Turner argued in court that Moore legally procured the misoprostol and noted that her blood tests and hospital records did not show Oxycodone in her system.
"Today’s decision is a reminder that justice is not served by accusation alone," said Don Plummer, press officer for the Georgia Public Defender Council, which is representing Moore.
Author and advocate Jessica Valenti of Abortion, Every Day emphasized after Moore's arrest that the murder charge shows how states that have criminalized abortion care are "getting much more explicit" about the anti-choice movement's desire to punish women for obtaining abortions—even though in the past, laws have typically avoided prosecuting them.
A 31-year-old in Georgia has been arrested and charged with murder for allegedly ending her pregnancy with abortion medication.
Here’s what we know: pic.twitter.com/EXAcMqEdak
— Jessica Valenti (@JessicaValenti) March 16, 2026
The district attorneys of Georgia's four largest counties pledged in 2019, after the passage of the Living Infants Fairness and Equality Act, that they would not prosecute people who obtain abortions.
Since Roe v.
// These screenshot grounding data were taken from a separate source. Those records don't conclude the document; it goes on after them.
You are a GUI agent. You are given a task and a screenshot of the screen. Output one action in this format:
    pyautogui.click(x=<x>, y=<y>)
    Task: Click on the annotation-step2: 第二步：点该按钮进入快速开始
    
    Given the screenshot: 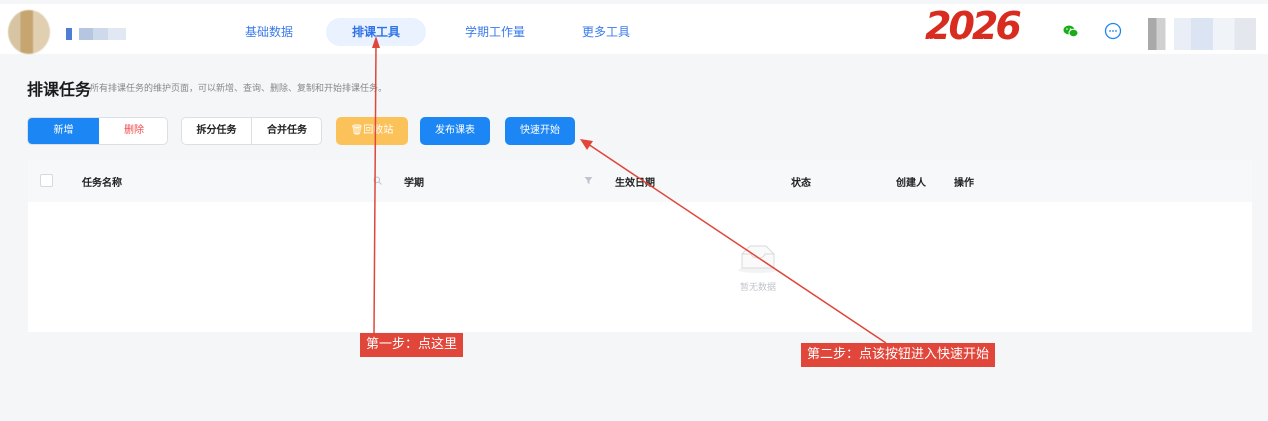 What is the action you would take?
    pyautogui.click(x=898, y=355)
Wade was overturned in 2022, women in states including Kentucky, Ohio, and South Carolina have faced charges for obtaining abortion care and for suffering pregnancy loss. An Ohio woman sued medical providers last year for conspiring with police to fabricate a criminal case against her; she had been charged with felony abuse of a corpse after having a miscarriage, but a grand jury declined to indict her.
"I really hope that people are paying attention to this," said Valenti of the attempt to bring charges against Moore. "They really are counting on us being too overwhelmed to act, so it's incredibly, incredibly important that we let them know we're paying attention."